> _Problem description_: In the excerpt on the microfluidic chip, why was propylene glycol chosen as the organic solvent?

> _Extracted text_:
After the theoretical calculation, we conducted an inductively coupled plasma optical emission spectrometer (ICP–OES) test to see whether the chip can generate a stable 20–level concentration gradient profile as expected.
Figure 3 shows the ICP–OES test results and the theoretical concentration gradients generated by the microfluidic chip. 50.85 mM CoCl2 water solution and 50.85 mM NiCl2 water solution are used as two solutions and injected into the chip using the injection device. Then 20 solutions with different compositions are collected independently and tested by ICP–OES. The results show that the practical concentration is almost in a linear relationship with the sample number, which is close to the theoretical concentration. From the ICP–OES test results, we can conclude that the microfluidic chip can generate a stable 20–level concentration gradients of the two water solutions.
Furthermore, to verify whether desired temperature gradients can be generated using the PTC heating plates attached to the reactor arrays, an infrared thermal image was captured and shown in Figure 4. Five groups of reactors can be heated at five different temperatures ranging from 120 to 230°C (for each PTC heating plate, the temperature error is ± 10°C). From this infrared thermal image, we can see that the five groups of reactors show different temperatures with a gradient pattern. In the five temperature regions surrounded by the rectangles, the highest temperatures are identified to be 129.1, 151.5, 168.9, 191.2, and 239.0°C, respectively. Thus, we can conclude that the reactor arrays meet the design standards and can generate stable 5–level temperature gradients as expected.
Synthesis of the Bimetallic Powder Materials
In a typical synthesis procedure of Co–Ni bimetallic powder materials, 1 mmol cobalt (II) chloride hexahydrate (AR, Sinopharm Chemical Reagent Co., Ltd), 14 mmol NaOH (AR, XiLong Scientific Co., Ltd), and 0.5 mL pure water were dissolved in propylene glycol (AR, Sinopharm Chemical Reagent Co., Ltd) to make a 20 mL solution. Similarly, 1 mmol nickel (II) chloride hexahydrate (AR, Sinopharm Chemical Reagent Co., Ltd), 14 mmol NaOH, and 0.5 mL pure water were dissolved in propylene glycol to make another 20 mL solution (Guan et al., 2011). We chose propylene glycol as the organic solvent because it can serve as reductant and is also compatible with the material PDMS, according to previous studies (Lee et al., 2003). Both solutions were magnetically stirred for 2 h to make sure the solutions are uniform and transparent. This step is crucial because the large particles that existed in the reagents may cause jamming of the microfluidic chip with a channel width of 100 μm.

> _Source material_:
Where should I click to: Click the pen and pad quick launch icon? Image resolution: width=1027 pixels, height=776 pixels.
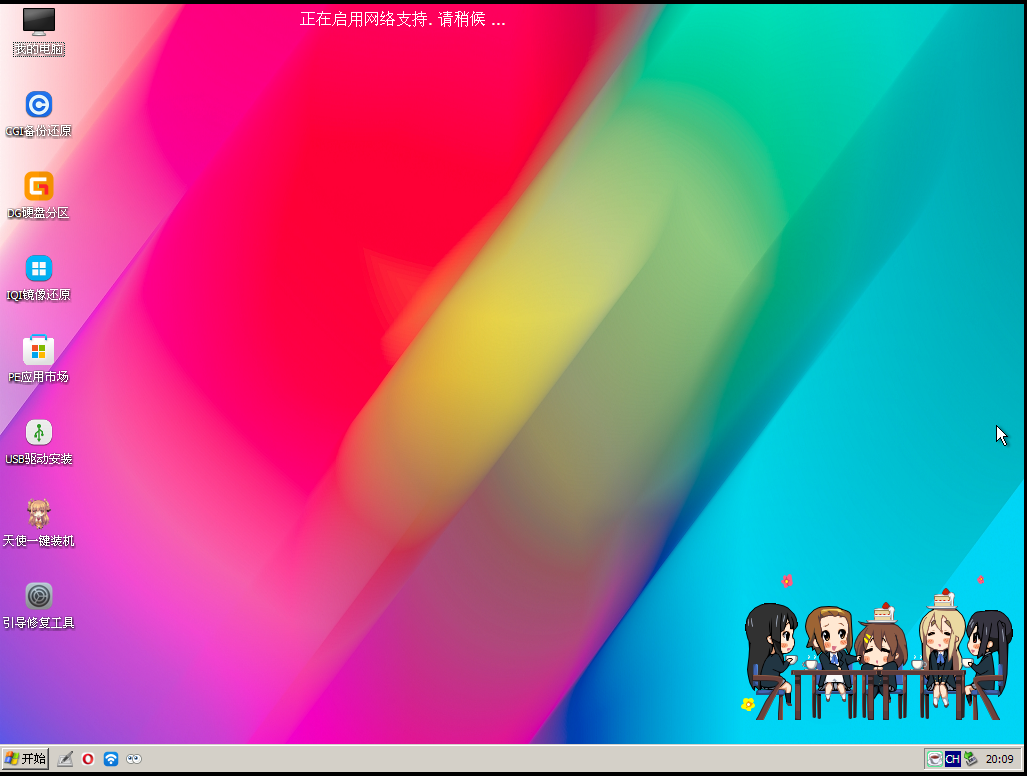pyautogui.click(x=65, y=759)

> _Task output_: It can serve as a reductant and is also compatible with the material PDMS.